TÂCHE À RÉALISER
Indiquez si chacune des affirmations suivantes concorde avec l'extrait de la décision du Tribunal sur la plainte de Veritaaq reproduit ci-dessous, en répondant par oui ou par non et en citant exactement les mots de l'extrait qui permettent de trancher : (a) le Tribunal rejette le motif de plainte relatif à la formule de pondération de l'évaluation financière ; (b) TPSGC a fourni des preuves qu'il avait évalué les tarifs journaliers par catégorie ; (c) il est établi que la lacune dans l'évaluation a porté préjudice à la partie plaignante.

DOCUMENT
• • •

52. En ce qui concerne l'allégation de Veritaaq, qui prétend que TPSGC n'a pas évalué correctement les tarifs journaliers par catégorie, le Tribunal remarque que, au paragraphe 7 de la section Plaidoirie et réponse à la plainte du RIF, TPSGC reconnaît que le paragraphe 7(i) exige une évaluation des tarifs journaliers par catégorie. Néanmoins, la prépondérance de la preuve indique que TPSGC a évalué les tarifs journaliers en fonction du coût total plutôt que par catégorie. Plus important encore, Veritaaq a soutenu qu'un représentant de TPSGC a dit ne pas avoir validé les tarifs journaliers par catégorie et que TPSGC était d'avis que le coût total de toutes les soumissions était relativement concurrentiel. Bien que TPSGC nie ces affirmations, il n'a pas fourni d'autres versions des événements ni d'autres preuves qu'il avait évalué les tarifs journaliers par catégorie.

53. Pour les motifs susmentionnés, le Tribunal conclut que TPSGC n'a pas évalué les propositions de façon entièrement conforme aux exigences obligatoires des documents d'appel d'offres, contrairement au paragraphe 506(6) de l'ACI et aux alinéas 1015(4)c) et 1015(4)d) de l'ALÉNA.

54. En ce qui concerne l'allégation de Veritaaq selon laquelle la formule de pondération utilisée dans la section « Évaluation financière » de la DP permet aux fournisseurs de profiter indûment de l'utilisation de faibles tarifs journaliers, le Tribunal remarque que la période pendant laquelle il était possible de soulever cette question a commencé lorsque Veritaaq a lu la DP et les modifications apportées à l'invitation à soumissionner. Cependant, Veritaaq n'a soulevé cette question qu'au moment de sa plainte au Tribunal, c.-à-d. bien après le délai prescrit par l'article 6 du Règlement. Le Tribunal rejette donc ce motif de plainte.

55. Aux termes du paragraphe 30.15(3) de la Loi, le Tribunal doit tenir compte de toutes les circonstances relatives au marché public lorsqu'il recommande les mesures correctives appropriées. À ce propos, le Tribunal remarque que le fait que TPSGC n'a pas correctement évalué les propositions représente une lacune grave dans la procédure de passation du marché public. En particulier, parce que le critère servant à déterminer les « tarifs journaliers excessivement bas » a été mal appliqué, la proposition des soumissionnaires retenus aurait pu être déclarée non conforme. Il n'est pas établi toutefois que cette lacune ait porté préjudice à la partie plaignante ou aux autres soumissionnaires. En fait, les soumissionnaires retenus - qui ont déjà entrepris les travaux prévus au contrat - auraient pu être retenus même si le critère avait été appliqué correctement. Par conséquent, dans les circonstances, le Tribunal recommande que les propositions soient réévaluées et que, pour cette réévaluation, les deux éléments de la définition du tarif journalier excessivement bas de l'article 7 soient appliqués par catégorie.

• • •

DONNÉES FOURNIES
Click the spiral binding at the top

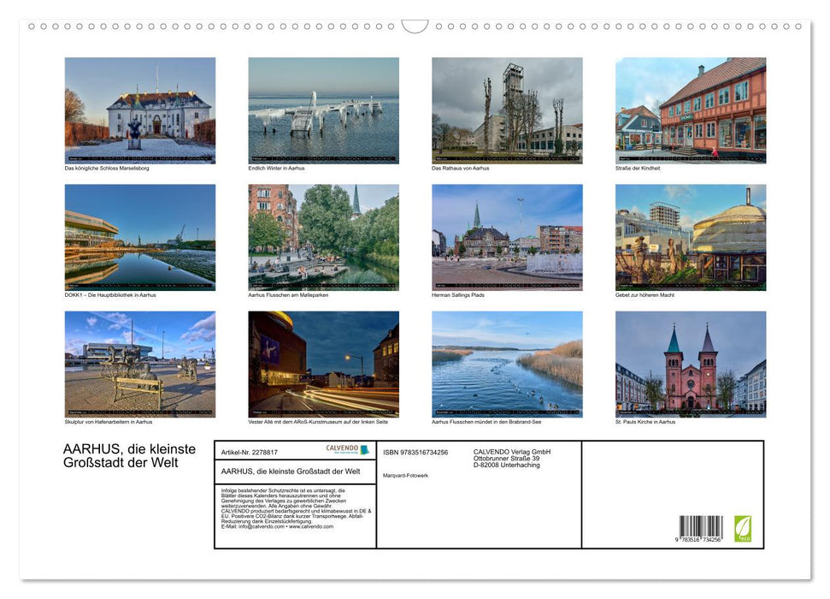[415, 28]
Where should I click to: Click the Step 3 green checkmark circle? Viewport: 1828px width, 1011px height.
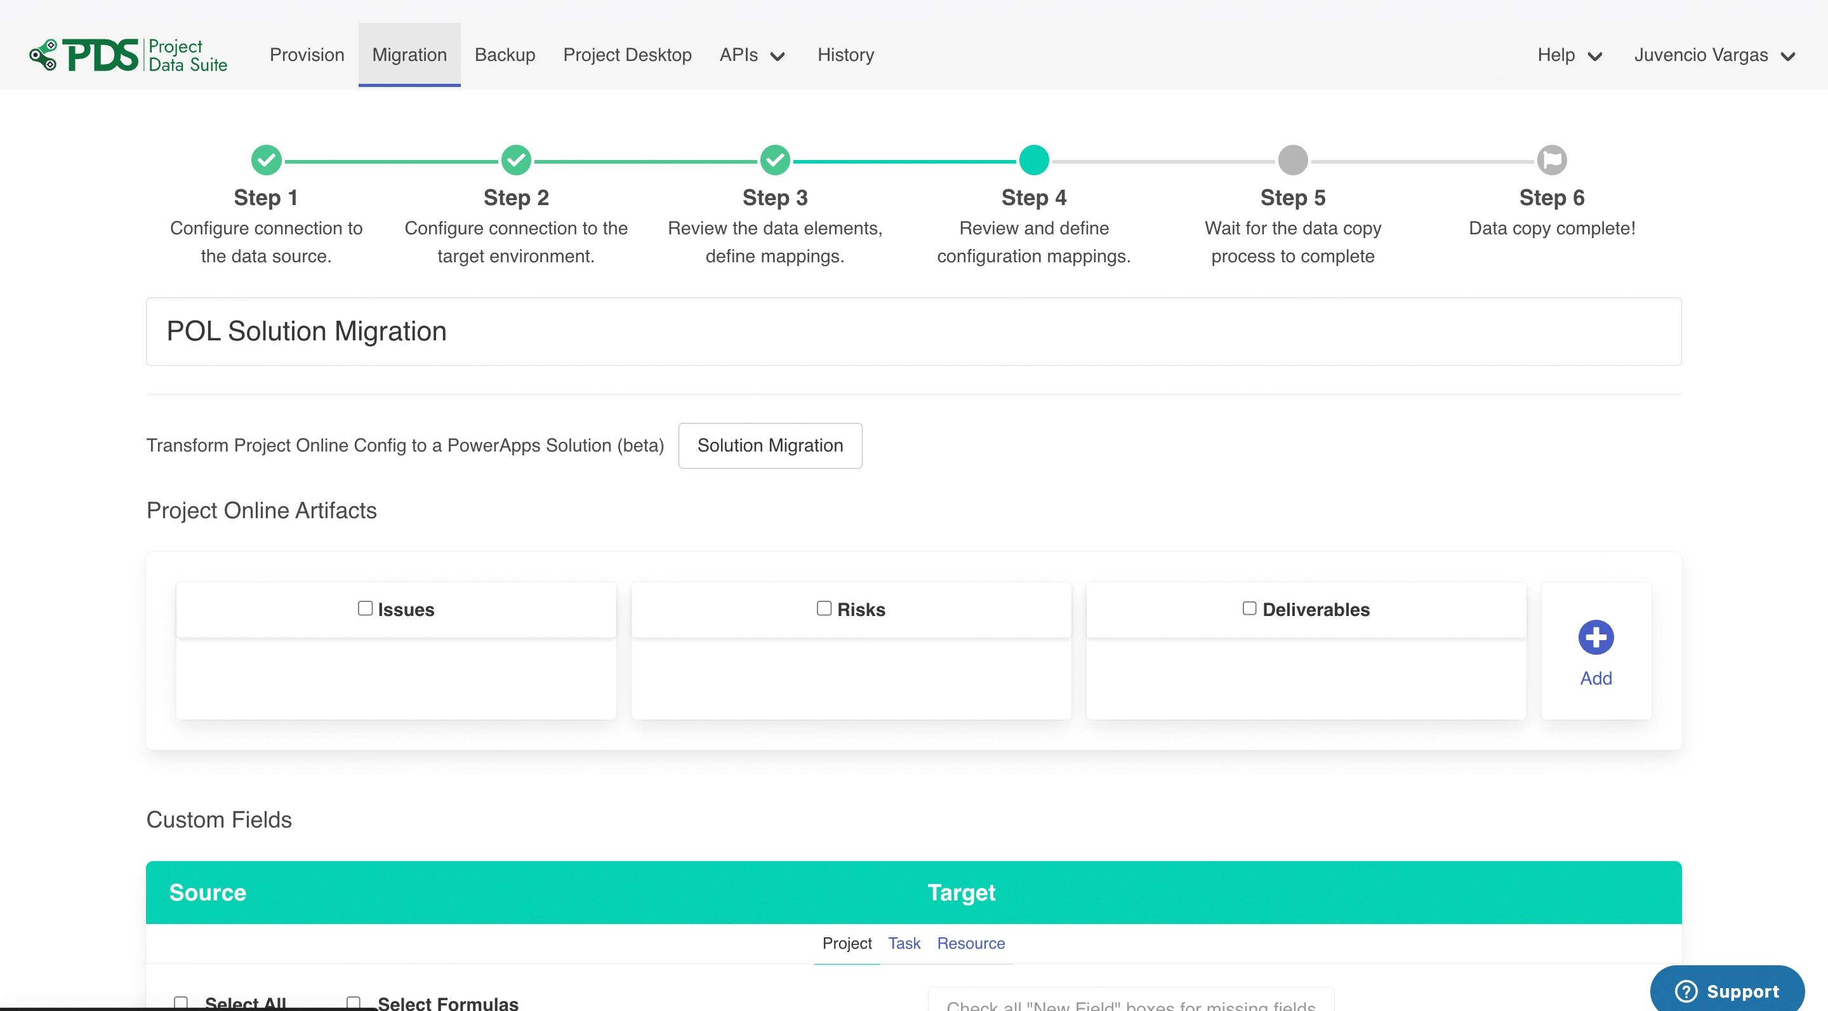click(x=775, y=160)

• • •

RÉSULTAT CORRECT
(a) Oui : « Le Tribunal rejette donc ce motif de plainte. »
(b) Non : « il n'a pas fourni d'autres versions des événements ni d'autres preuves qu'il avait évalué les tarifs journaliers par catégorie »
(c) Non : « Il n'est pas établi toutefois que cette lacune ait porté préjudice à la partie plaignante ou aux autres soumissionnaires. »